A single light cannon module was built up as per the initial assembly instructions and then put through water ingress testing simulating rainfall. The unit continued to operate throughout testing in multiple orientations. On disassembly, the light cavity was found to be dry, but significant water ingress was found in the power supply cavity. Further work is required to identify the root cause of the leakage and develop a solution.
The IP test unit was placed in the shower at the CRS Electronics Sales and Research location. The unit was placed on a pedestal to ensure that the shower water flow was incident on the full unit. In each of several configurations, the unit was placed under the shower flow for approximately 30 minutes. The fixture was then powered up using a GFCI-protected extension cord throughout testing. Visual inspection during each stage of the test confirmed that the light cavity remained dry.
The initial testing configuration consisted of the unit oriented horizontally, with the light output facing the shower faucet. The second stage was carried out with the unit vertically oriented with the fans on the bottom, Image 1, and the third configuration was oriented vertically with the fans on the top. The fourth stage consisted of the unit facing down, Image 2, the fifth stage with the unit facing up, Image 3, and the final stage tested with the unit in a vertical configuration, with the fans on the top. The total testing time while under continuous water spray was in excess of three hours.

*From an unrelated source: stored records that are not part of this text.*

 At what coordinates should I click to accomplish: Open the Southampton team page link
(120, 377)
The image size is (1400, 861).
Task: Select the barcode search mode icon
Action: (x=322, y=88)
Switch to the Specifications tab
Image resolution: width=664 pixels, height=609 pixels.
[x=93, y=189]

After being subject to more than the hours of continuous spray, the test unit was removed from the shower and dried off. On visual inspection of the light cavity, the moisture sensitive strips remained blue indicating that the light cavity remained sealed, Image 4. The end caps were removed, and visual inspection showed significant water ingress in the power supply cavity, Images 5 and 6. Visually, an imprint of the extrusion profile was present on the gaskets of both end caps. On inspection, the poke-thru grommets appear to be the most likely cause of leakage, with the rear grommet potentially lifted from the sealing surface, Images 7 and 8. On the AC-side, the grounding screw and cable entry appear well-sealed, Images 9 and 10.
The main candidates for the water ingress points are inadequate sealing on the end-cap gasket and poke-thru sealing grommets. Visually, the cable gland and grounding screw appear to be well sealed, but this should be tested. Further testing is planned to identify the root cause of the leakage and develop a strategy to mitigate the problem.